In ieder geval moest die Marc dus zichzelf reinigen en daarmee zijn lamp. En dat weet ik dus nog zo net niet. Of dat zo werkt. Of dat morele besef zo is. Hoe dat zit met goed en kwaad. En ik baal ervan dat we dat gesprek niet kunnen voortzetten. En ik nu hier op dat podium zit met deze gedachten waar ik niks mee kan.

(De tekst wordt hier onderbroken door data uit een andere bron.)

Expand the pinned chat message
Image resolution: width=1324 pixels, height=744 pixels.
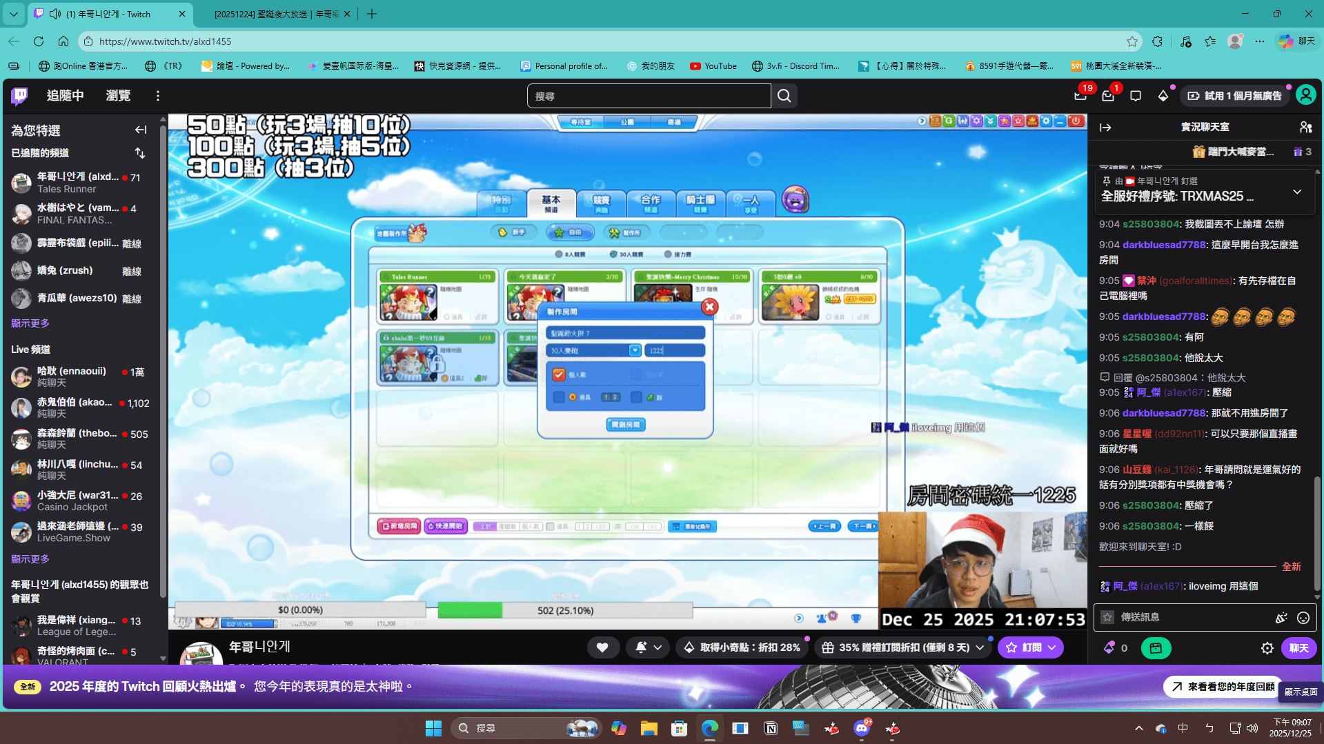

Hoe dan ook dat licht was het terugkerende thema. Op een andere kerst komen we daar aan ik met mijn zussen want we vierden om en om bij mijn moeder en mijn vader zoals dat gaat met gescheiden ouders. Dus die vraag ‘wie is er niet’ ben ik al een tijdje mee vertrouwd. Mijn vader was er ook toen al niet. Had ie misschien wel gewild, maar feitelijk was het zo: hij was er niet. Maar op die kerst komen we dus aan en vertelt hij dat hij graag een lichtritueel wil doen. Een dienblad met kaarsjes staat al klaar. Hij vertelt over de betekenis van getallen van een tot en met zeven. En steekt bij ieder getal een kaarsje aan. En dat verbindt hij ook aan mij en aan mijn zussen en aan hemzelf, misschien ook mijn moeder en grootouders. Een soort spirituele familie opstelling wordt het. Magisch en een beetje vreemd. Zou ook lachewekkend kunnen zijn als het niet zo serieus was.

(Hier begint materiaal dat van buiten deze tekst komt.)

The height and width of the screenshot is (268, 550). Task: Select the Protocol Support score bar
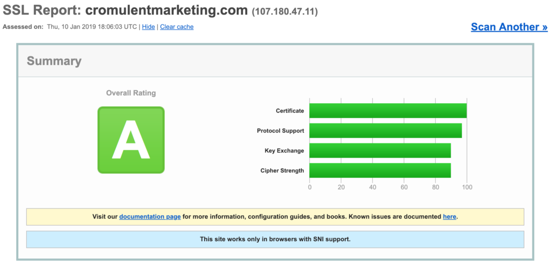(385, 131)

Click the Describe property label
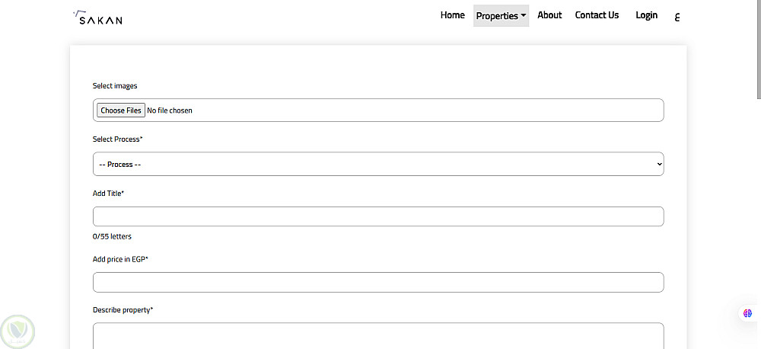click(123, 310)
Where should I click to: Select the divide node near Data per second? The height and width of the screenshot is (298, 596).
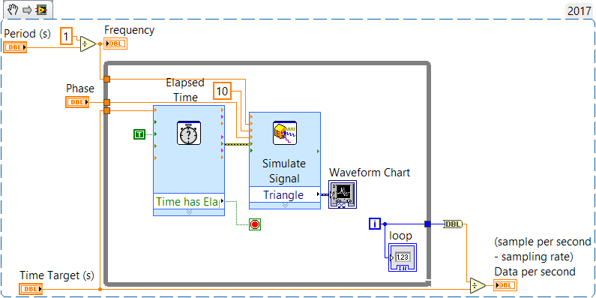point(477,285)
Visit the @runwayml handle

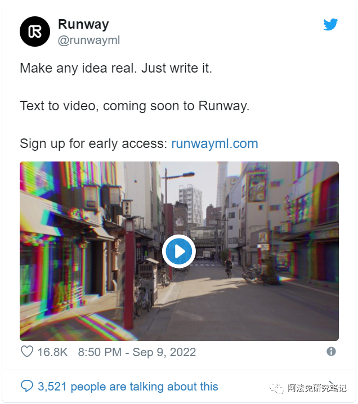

In de tijd dat ik op het conservatorium zit word ik gegrepen door improviseren op de piano. Zomaar wat doen en kijken hoe het klinkt. Ik speel voor hem. Hij luistert. Nu is het grappige dat ik nooit beter speelde dan toen denk ik wel eens. Hij luistert de moderne muziek de piep-piep-knor die ik speel als het ware tevoorschijn. Wat kan hij luisteren! Hij zit in zijn leunstoel. Zijn hoofd achterover. Ogen gesloten. Met een hand bij zijn haar een beetje draaien. Als ik klaar ben zijn we er allebei stil van: de reis die we maakten. Hij vertelt over de beelden die hij zag, de ervaringen die hij had. En zo horen we het hele stuk nog eens langskomen maar nu in woorden. Maar alle momenten die ertoe deden zijn levend aanwezig in die vertelling.
Terwijl hij er dus tegelijkertijd niets van begreep dat ik de kunst in wilde. En dat eng vond. Eindeloze zorgen over mijn maatschappelijk bestaan.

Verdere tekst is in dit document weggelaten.